Intranasal cooling has been performed using balloon catheters filled with cold circulating saline (Covaciu et al., 2008), and an inert evaporative coolant sprayed into the intranasal cavity (Wolfson et al., 2008). This approach is very similar in concept to surface cooling with a cooling helmet, and may therefore suffer from the same limitations. Endovascular cooling techniques that have been described include infusing cold autologous blood (Parkins et al., 1954; Schwartz et al., 1996), or cold lactated Ringer's solution (Jiang et al., 2006b), through the carotid artery; infusing cold lactated Ringer's solution through the vertebral artery while clamping the carotid arteries (Ohta et al., 1992); and infusing cold saline through the external jugular veins to achieve a retrograde flush (Wen et al., 2005). While such techniques are efficient methods of cooling the entire brain, they are limited by the difficulty and possible complications of cannulating the carotid or vertebral arteries, as well as the effects of hemodilution or increased cerebral blood flow.

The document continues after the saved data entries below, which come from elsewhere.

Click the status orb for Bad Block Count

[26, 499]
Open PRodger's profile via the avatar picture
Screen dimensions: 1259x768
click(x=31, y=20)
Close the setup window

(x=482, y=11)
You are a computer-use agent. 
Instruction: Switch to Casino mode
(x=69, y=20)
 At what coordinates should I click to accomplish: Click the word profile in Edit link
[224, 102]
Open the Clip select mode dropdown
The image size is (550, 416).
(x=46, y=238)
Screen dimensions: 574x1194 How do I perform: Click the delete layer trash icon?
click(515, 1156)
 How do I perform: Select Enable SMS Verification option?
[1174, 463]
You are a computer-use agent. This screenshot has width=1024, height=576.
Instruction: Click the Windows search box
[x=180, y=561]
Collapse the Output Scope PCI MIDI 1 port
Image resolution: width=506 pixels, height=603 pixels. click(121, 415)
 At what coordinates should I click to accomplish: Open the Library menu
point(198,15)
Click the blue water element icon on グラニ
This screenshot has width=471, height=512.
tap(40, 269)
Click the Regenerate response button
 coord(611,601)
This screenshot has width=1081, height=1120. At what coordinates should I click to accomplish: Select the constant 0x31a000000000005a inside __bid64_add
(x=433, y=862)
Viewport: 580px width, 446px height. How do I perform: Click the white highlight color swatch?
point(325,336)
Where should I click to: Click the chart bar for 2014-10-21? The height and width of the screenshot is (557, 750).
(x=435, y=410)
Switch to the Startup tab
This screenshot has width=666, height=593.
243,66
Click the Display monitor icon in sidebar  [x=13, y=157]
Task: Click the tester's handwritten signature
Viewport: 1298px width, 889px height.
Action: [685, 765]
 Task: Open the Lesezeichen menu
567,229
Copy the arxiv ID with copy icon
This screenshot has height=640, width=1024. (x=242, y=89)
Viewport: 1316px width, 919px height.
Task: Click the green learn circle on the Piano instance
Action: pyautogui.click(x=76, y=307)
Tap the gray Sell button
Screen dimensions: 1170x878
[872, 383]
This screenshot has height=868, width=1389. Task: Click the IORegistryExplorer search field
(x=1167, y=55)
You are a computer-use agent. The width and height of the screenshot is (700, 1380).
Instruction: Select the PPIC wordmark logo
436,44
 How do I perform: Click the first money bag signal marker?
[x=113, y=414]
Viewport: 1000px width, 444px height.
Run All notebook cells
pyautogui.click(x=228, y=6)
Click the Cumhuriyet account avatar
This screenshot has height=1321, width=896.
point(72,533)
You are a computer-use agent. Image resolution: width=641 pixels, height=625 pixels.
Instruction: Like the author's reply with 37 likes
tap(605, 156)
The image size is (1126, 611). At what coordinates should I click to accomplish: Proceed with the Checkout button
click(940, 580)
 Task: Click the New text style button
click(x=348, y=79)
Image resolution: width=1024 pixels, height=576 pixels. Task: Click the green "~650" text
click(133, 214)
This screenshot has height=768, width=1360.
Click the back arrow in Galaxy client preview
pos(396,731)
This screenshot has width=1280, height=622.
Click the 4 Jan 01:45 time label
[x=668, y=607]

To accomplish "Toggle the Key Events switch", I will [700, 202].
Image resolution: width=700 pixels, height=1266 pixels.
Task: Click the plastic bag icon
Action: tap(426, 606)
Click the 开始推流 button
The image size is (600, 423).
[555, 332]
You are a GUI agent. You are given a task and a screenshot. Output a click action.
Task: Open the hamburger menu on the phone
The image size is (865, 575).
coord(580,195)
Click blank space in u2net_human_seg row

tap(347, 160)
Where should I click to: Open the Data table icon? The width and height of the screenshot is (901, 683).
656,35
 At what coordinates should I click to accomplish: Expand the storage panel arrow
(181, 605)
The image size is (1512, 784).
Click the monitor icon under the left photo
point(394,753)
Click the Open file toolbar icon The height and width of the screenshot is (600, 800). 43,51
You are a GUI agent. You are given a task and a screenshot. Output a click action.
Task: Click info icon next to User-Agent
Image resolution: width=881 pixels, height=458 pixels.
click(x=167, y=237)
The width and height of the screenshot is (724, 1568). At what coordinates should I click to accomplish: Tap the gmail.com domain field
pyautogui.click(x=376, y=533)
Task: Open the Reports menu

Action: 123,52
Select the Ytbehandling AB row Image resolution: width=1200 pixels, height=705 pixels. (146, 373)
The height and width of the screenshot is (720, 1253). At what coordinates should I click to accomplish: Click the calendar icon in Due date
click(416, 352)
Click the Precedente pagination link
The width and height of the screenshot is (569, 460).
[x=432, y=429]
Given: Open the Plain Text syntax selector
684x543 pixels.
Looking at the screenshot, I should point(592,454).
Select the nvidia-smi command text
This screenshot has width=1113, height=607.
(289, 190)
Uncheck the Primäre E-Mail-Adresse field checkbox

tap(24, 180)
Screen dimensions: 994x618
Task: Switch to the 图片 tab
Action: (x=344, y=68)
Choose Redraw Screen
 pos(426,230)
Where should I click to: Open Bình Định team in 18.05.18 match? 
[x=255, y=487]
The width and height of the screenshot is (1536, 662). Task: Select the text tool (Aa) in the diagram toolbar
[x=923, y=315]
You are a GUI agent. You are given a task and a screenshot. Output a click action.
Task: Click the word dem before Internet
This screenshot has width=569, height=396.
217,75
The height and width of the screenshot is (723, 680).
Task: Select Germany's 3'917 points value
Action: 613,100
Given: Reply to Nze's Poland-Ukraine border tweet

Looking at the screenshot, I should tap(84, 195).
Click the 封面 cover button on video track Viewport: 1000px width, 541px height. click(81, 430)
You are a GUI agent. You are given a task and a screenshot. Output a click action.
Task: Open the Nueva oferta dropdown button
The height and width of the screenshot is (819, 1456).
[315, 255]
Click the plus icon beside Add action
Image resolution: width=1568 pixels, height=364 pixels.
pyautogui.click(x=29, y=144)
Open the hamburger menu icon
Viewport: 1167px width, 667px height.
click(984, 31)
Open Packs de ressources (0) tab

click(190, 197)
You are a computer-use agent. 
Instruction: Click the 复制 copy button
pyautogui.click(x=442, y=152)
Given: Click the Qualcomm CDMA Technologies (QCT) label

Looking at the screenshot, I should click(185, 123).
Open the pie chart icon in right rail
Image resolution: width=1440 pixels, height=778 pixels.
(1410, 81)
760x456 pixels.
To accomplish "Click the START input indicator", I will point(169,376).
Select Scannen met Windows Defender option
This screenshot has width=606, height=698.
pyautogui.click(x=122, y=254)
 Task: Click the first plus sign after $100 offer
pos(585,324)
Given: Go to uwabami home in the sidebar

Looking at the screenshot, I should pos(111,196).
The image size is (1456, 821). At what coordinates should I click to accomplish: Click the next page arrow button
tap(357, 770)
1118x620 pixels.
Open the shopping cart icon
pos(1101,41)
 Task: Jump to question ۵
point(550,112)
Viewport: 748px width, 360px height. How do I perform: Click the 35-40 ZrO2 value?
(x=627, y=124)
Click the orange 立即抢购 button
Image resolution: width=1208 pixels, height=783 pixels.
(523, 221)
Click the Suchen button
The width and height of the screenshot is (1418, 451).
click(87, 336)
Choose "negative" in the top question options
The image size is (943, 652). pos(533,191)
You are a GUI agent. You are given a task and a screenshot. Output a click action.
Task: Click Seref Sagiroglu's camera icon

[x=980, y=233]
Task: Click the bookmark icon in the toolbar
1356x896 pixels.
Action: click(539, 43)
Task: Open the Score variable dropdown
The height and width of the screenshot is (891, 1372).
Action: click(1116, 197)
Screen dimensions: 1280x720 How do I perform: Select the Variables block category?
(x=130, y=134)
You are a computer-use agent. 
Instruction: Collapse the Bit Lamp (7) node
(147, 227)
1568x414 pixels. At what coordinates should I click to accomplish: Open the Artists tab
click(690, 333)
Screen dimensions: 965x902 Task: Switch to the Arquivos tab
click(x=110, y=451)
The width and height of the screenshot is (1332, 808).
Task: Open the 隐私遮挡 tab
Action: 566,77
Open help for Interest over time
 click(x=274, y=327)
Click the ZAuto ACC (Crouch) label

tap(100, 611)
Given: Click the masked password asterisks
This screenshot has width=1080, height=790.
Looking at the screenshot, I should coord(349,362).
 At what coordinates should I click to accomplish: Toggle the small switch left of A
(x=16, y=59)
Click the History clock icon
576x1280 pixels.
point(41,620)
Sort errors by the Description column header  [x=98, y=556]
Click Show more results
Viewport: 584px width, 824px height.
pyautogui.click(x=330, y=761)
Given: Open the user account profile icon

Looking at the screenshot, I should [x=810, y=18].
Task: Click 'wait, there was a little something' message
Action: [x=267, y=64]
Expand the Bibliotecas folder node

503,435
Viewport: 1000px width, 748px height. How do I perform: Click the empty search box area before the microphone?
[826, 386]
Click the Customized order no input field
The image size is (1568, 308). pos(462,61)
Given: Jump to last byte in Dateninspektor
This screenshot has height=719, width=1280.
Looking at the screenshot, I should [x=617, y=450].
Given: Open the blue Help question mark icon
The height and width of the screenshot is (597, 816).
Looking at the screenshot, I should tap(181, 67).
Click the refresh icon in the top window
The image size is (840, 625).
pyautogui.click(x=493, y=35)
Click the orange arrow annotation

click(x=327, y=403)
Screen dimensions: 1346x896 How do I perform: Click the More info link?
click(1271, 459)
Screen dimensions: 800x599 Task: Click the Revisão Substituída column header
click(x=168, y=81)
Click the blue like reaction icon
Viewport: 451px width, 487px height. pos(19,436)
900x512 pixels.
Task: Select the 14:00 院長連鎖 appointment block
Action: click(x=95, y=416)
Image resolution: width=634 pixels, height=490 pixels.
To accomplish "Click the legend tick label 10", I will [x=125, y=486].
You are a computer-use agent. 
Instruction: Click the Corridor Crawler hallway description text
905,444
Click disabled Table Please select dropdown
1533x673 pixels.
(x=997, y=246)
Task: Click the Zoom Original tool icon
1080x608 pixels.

Another method of cooling the blood flowing to the brain that does not require arterial cannulation is extraluminal vascular cooling, which involves implanting cooling cuffs around both common carotid arteries (Wei et al., 2008). Although the need to cannulate the carotid or vertebral arteries is avoided with this technique, the task of surgically exposing the carotid arteries prior to placement of the cooling cuffs is technically complex, and would be associated with serious potential complications. Selective brain cooling methods may therefore hold promise, but further research is needed to demonstrate their safety, efficacy, and feasibility, before they can become viable clinical treatment options.
In summary, we have shown that epidural cooling can be used to induce profound focal brain hypothermia in a monkey CCI model. Cooling was easily maintained for 24 h, followed by a 10-h period of controlled rewarming, without changes in core temperature or systemic physiological parameters. It should be noted that since the company that developed the ChillerPad is no longer in business, this device is not available commercially. However, the technology underlying epidural cooling is straightforward and it can be accomplished using similar methods. Furthermore, given the large number of medical device manufacturers in the U.S., it is likely that another company will offer the ChillerPad or a system like it, should this form of treatment prove to be a valuable part of the clinical management of TBI.
Footnotes
Acknowledgments
The authors wish to thank Dr. Geoffrey Manley (Department of Neurosurgery, University of California–San Francisco) for his helpful advice on the setting and timing for the use of the controlled cortical impact device in the monkey. This study was funded by a grant from Seacoast Technologies, Portsmouth, New Hampshire.
Author Disclosure Statement
At the time of this study, Dr. Larnard was the president of Seacoast Technologies, and Mr. Robinson was the technical director for Seacoast Technologies. The company is no longer in business. Dr. Larnard currently holds the patent for the ChillerPad. No other competing financial interests exist.